Editorial | Earthquakes and tsunamis
It is likely, at best, to have caused the merest ripple in the memory of most Jamaicans: that Boxing Day was the 20th anniversary of the Indian Ocean tsunami.
January 14 will mark the 118th year since the Great Earthquake of Kingston.
Although the two events were oceans, and nearly a century, apart, they are relevant to Jamaica, as examples of the destructive force of nature that could happen here – and in tandem.
There are reminders, too, of why Jamaica must robustly prepare for natural disasters, including, as this newspaper has consistently advocated for, aggressively promoting earthquake awareness. And the potential of a tsunami to follow a significant earthquake, which has happened before with respect to Jamaica.
The 2004 Boxing Day tsunami followed a magnitude 9.3 megathrust earthquake – these generally happen where tectonic plates converged and seismic activity forces one under another – off the western coast of the Indonesian island of Sumatra.
The vast displacement of water from the event triggered the massive tsunami that hit several countries in the region, including Indonesia, Sri Lanka, India, Thailand and the Maldives. The tsunami, with waves as high as 167 feet, caused massive destruction in coastal areas, leaving nearly 230,000 people dead across a dozen countries, although some estimates put the figure closer to 250,000. The bulk of the victims were in Sumatra’s Aceh province, where the death toll was around 200,000.

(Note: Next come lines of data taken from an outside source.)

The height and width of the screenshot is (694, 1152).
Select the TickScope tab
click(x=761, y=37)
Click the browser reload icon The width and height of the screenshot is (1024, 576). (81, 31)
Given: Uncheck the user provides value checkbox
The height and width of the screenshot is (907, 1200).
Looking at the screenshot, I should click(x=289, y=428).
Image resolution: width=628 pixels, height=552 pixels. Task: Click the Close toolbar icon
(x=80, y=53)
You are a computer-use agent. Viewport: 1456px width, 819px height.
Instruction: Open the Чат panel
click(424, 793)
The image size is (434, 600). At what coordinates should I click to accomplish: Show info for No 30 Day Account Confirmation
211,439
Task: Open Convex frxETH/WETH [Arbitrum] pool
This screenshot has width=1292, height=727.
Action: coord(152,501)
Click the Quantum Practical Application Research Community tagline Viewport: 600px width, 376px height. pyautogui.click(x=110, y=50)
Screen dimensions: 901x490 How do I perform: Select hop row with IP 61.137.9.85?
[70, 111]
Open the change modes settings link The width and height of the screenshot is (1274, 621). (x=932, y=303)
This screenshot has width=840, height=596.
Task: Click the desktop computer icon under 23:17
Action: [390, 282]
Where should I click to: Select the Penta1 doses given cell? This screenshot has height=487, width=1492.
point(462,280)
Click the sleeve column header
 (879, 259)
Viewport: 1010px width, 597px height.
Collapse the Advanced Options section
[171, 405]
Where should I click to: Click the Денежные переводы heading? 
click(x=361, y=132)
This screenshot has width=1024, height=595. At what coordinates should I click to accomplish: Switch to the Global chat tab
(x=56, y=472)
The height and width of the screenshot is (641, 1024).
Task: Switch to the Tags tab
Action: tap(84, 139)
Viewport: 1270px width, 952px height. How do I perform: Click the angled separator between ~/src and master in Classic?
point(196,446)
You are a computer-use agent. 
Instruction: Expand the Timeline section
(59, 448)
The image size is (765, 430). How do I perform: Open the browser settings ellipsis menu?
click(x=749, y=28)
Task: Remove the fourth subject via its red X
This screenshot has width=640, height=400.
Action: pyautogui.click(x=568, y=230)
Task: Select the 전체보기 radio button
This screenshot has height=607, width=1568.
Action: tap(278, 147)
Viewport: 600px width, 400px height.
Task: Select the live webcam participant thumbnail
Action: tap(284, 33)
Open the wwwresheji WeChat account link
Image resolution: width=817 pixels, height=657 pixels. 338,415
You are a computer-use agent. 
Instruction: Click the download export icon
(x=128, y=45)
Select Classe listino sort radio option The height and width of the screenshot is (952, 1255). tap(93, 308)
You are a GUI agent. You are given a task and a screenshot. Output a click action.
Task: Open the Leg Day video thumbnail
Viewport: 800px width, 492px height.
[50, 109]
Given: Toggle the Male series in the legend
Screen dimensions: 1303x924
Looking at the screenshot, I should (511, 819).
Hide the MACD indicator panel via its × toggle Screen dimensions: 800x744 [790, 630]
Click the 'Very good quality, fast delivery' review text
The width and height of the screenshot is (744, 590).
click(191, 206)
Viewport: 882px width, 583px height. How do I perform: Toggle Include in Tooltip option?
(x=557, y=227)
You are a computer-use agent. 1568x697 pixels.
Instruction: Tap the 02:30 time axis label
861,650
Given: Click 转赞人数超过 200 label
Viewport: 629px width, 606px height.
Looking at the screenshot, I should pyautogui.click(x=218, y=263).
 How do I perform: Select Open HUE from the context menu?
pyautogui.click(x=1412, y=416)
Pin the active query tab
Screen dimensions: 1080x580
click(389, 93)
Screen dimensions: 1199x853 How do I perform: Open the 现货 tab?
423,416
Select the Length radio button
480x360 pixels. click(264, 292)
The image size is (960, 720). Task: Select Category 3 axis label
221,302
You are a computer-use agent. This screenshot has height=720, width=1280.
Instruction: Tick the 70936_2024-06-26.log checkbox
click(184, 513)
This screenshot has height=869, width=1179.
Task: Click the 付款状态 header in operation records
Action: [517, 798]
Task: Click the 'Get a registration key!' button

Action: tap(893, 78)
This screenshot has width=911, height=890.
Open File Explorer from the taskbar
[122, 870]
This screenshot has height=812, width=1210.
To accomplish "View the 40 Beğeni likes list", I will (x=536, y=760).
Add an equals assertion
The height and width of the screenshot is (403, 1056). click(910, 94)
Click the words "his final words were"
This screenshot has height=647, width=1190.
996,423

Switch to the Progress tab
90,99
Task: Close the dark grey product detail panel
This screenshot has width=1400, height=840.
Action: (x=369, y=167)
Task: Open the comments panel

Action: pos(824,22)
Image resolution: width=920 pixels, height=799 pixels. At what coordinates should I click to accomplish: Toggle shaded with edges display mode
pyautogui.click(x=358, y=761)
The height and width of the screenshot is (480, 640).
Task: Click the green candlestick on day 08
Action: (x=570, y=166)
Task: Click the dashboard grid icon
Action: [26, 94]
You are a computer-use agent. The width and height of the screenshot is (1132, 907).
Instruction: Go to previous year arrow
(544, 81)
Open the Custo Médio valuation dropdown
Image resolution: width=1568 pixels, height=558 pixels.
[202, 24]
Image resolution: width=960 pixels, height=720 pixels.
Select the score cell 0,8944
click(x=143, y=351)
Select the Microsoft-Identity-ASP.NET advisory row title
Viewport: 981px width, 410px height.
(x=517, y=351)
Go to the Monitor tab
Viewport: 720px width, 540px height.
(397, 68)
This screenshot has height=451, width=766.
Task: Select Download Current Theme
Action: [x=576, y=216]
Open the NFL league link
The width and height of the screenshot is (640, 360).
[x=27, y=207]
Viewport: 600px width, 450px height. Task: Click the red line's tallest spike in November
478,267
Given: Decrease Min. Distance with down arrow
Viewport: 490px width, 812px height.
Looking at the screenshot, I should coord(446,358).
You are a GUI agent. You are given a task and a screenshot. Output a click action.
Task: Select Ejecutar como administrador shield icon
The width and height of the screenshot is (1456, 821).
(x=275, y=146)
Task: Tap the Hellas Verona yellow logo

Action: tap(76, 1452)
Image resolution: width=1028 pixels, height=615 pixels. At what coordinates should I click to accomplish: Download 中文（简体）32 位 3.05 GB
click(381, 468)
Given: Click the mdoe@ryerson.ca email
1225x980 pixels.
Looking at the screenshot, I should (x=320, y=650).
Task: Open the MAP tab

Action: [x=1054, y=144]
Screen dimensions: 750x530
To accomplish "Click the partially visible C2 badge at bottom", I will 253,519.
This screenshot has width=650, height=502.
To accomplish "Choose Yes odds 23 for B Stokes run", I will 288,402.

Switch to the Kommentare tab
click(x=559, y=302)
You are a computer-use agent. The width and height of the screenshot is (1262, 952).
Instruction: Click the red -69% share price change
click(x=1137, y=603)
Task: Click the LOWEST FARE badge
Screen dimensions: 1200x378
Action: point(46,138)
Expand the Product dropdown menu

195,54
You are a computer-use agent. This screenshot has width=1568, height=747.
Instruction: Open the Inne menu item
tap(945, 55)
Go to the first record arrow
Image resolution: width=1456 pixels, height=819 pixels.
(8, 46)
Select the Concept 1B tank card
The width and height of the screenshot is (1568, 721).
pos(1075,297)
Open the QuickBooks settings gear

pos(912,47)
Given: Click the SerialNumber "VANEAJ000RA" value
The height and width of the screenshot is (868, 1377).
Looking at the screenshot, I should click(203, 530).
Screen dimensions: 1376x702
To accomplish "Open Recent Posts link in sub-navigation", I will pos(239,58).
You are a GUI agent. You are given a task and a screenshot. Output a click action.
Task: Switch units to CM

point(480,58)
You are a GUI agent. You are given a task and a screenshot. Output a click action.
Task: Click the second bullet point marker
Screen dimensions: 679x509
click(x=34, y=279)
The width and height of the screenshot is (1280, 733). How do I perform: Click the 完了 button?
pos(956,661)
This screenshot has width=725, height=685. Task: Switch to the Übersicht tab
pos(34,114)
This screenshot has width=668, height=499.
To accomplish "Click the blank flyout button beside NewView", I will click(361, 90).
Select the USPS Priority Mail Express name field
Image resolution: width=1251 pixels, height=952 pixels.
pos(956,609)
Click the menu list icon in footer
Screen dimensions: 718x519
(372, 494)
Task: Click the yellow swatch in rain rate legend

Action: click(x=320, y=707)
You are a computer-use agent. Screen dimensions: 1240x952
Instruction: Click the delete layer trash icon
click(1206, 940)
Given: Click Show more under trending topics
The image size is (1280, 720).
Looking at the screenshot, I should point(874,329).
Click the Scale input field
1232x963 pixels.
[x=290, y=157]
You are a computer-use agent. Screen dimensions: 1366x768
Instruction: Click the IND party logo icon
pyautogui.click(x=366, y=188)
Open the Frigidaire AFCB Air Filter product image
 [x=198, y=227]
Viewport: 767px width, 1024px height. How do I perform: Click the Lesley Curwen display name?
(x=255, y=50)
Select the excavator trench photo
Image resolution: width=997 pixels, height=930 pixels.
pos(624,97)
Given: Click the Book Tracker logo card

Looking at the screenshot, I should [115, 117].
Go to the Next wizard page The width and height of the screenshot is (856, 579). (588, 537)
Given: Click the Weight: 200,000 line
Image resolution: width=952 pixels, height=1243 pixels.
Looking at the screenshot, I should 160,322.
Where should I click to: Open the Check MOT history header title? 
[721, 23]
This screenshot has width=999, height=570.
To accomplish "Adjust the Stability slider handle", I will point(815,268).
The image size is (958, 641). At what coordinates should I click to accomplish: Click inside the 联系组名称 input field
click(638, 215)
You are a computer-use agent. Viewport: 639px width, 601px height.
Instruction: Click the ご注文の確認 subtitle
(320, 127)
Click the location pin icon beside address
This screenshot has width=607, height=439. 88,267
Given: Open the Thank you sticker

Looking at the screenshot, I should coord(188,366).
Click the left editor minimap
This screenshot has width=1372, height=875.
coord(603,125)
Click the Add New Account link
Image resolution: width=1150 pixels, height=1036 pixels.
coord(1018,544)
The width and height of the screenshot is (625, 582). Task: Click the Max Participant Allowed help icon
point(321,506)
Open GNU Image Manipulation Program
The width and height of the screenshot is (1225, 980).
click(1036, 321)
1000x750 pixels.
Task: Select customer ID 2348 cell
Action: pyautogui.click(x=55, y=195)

The 2004 tsunami was one of the greatest natural disaster of recorded history, and perhaps the largest so far this century.
SIGNIFICANTLY DESTRUCTIVE
The destruction and death from Jamaica’s 1907 earthquake may not have been of the same magnitude as the Indian Ocean tsunami, but there is no doubt about the devastation it left, mostly in the capital. And its impact on people’s lives.
The 6.2 magnitude earthquake caused hundreds of buildings to collapse, followed by fires which engulfed much of the city. The death toll was 1,200, about 2.5 per cent of the city’s population of the time.
The earthquake also triggered a tsunami, though not a devastating one, on the island’s north shore.
The Great Kingston Earthquake was not the only significantly destructive seismic event ever faced by Jamaica. Two hundred and fifteen years earlier, an estimated magnitude seven quake caused a chunk of Port Royal to sink into the sea. Up to 2,000 people died in that 1692 event.
Since then, the island has faced periodic tremors, including a magnitude 5.6 shake 14 months ago that caused widespread panic across the island. While Jamaica appears to have consistently dodged the bullet, experts warn that a ‘big one’ will inevitably happen.
“It could be in the very near future, or it could still be years away, or decades away,” Simon Mitchell, a professor in sedimentary geology at The University of the West Indies (UWI), Mona, said in August, in the aftermath of a substantial tremor.
URGENT PRIORITY
Jamaica and some of its northern Caribbean neighbours straddle two minor tectonic plates that, along with others in the vicinity, are subjected to buffeting from the North American and South American plates.
“The shear of the North American Plate sliding to the west, and our inability to get past it, has produced mounting tectonic stress in our respective geological provinces,” Shonel Dwyer, geologist, explained in a 2023 newspaper article.
The dangers are obvious. But there are also several other potential sources for earthquakes and tsunamis. Which should make earthquake and tsunami planning a central part of Jamaica’s disaster preparedness programme, and should be heard as much about as hurricanes and floods.
In 2021, the Government actually announced that the Office of Disaster Preparedness and Emergency Management had developed a tsunami plan. Nonetheless, it would not be unfair to argue that few Jamaicans would know what to do, or where to go, if a tsunami warning was triggered, or even how that alarm would be sounded. Rather, we would say it is a safe bet.
A tsunami warning, therefore, would likely induce panic and chaos.
So, while earthquake and tsunami resilience planning and regulation (including hardening coastal defences) should be accelerated, public education on these matters must be an urgent priority.